On that basis alone, this is well worth listening to.

But, as always with Wolfe, there is a lot more going on. This is a science fiction novel and there are big ideas lurking around corners and surprising technological marvels to be encountered.

And, as if that were not enough, there are deeply disturbing issues moving quietly beneath the bright surface of the story which give this novel a haunting and memorable depth.

The young hero, E. A. Smithe, is a human recloned from the cells of a dead mystery novelist, programmed with his forebear's memories and sculpted to look like his former self as an older man. He has been sterilised and his brain has been hacked so that, whatever his thoughts, he can only speak in the stilted language of the author's expository prose.

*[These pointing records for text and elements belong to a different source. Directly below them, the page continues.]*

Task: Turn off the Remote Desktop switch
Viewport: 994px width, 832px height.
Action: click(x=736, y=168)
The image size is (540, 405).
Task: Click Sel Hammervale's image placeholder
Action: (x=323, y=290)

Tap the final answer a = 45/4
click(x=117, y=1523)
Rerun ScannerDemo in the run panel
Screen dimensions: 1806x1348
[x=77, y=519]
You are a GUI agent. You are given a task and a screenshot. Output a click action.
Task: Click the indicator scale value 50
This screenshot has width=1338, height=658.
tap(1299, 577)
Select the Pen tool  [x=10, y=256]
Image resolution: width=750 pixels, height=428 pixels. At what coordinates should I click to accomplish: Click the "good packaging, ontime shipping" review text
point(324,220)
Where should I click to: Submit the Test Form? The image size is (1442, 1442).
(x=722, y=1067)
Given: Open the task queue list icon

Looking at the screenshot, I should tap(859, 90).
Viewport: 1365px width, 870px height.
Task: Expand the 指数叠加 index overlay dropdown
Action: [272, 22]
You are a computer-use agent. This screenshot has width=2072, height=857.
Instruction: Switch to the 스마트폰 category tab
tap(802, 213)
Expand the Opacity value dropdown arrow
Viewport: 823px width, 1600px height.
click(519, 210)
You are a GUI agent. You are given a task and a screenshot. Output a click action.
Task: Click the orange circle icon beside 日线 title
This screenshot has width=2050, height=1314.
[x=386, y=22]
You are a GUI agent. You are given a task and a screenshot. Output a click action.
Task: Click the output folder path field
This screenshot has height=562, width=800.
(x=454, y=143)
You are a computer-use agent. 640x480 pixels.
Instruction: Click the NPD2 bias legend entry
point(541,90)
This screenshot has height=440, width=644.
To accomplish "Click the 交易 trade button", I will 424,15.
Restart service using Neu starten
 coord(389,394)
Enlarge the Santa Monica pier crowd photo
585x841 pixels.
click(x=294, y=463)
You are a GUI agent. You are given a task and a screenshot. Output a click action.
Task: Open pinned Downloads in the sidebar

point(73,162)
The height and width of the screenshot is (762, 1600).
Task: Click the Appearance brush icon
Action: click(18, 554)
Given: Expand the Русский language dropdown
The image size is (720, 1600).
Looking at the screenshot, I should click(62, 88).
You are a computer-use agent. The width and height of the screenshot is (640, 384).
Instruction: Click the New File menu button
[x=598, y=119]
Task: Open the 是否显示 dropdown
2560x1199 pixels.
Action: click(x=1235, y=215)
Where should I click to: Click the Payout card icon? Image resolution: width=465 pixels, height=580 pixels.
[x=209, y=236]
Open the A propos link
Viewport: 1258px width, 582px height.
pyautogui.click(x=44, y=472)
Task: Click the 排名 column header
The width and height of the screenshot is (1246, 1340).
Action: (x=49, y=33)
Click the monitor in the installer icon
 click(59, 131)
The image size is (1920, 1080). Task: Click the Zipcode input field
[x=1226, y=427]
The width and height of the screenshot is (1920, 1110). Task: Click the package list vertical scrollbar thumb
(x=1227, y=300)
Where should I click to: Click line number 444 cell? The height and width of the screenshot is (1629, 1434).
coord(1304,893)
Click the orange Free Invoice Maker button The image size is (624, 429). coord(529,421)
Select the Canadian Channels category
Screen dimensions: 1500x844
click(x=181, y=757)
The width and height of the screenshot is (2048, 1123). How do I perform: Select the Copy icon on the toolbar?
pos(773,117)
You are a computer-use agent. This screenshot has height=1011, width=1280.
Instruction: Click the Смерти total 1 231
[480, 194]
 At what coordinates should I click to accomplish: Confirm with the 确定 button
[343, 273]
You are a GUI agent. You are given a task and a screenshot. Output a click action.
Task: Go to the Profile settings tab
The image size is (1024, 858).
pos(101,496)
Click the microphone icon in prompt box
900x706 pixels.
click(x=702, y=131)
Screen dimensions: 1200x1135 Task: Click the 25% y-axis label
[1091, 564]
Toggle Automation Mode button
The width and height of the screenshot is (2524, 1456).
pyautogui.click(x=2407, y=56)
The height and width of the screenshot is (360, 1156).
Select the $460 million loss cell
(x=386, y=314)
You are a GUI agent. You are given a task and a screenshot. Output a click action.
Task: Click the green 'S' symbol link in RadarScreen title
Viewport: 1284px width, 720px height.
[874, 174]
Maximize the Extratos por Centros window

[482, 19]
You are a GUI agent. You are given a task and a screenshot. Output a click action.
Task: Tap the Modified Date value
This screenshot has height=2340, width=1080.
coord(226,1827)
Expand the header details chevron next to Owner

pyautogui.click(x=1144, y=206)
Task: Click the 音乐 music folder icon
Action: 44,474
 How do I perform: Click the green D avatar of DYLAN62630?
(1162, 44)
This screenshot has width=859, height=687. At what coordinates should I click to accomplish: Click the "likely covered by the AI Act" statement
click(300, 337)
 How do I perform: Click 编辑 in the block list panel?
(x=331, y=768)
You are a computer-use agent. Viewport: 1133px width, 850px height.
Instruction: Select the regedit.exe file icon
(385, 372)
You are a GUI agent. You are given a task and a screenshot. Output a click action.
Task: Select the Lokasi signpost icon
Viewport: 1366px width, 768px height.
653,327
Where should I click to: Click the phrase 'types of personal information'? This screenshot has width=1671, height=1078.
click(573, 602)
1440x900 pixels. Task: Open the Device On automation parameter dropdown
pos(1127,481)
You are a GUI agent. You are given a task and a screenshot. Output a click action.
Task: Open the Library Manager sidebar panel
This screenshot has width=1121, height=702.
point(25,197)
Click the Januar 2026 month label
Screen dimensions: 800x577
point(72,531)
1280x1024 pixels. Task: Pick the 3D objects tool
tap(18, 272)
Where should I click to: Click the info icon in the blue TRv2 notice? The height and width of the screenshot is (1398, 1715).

Worst of all, he is now a property rather than a person and is owned by a public library which literally keeps him on a shelf, where he may be consulted or even taken out and borrowed. And he is not allowed to write.

How Smithe gets round these barriers and survives in a brutal and dystopian society where he theoretically cannot own anything and is legally regarded as less than human forms the narrative and emotional core of the novel.

This is the future as seen from the bottom of the pile, John Steinbeck as much as Raymond Chandler, as good as either and thoroughly and distinctively Gene Wolfe.

The narrator for this audio edition has a tough challenge in that he has to capture both the artificiality of the hero's speech and the colloquialism of his thoughts. As you can see from their reviews on Amazon.com, some listeners have been dissatisfied with his efforts, but while it was undoubtedly strange at first, this listener soon got used to the reader's deliberately stilted diction and thoroughly enjoyed the audio experience.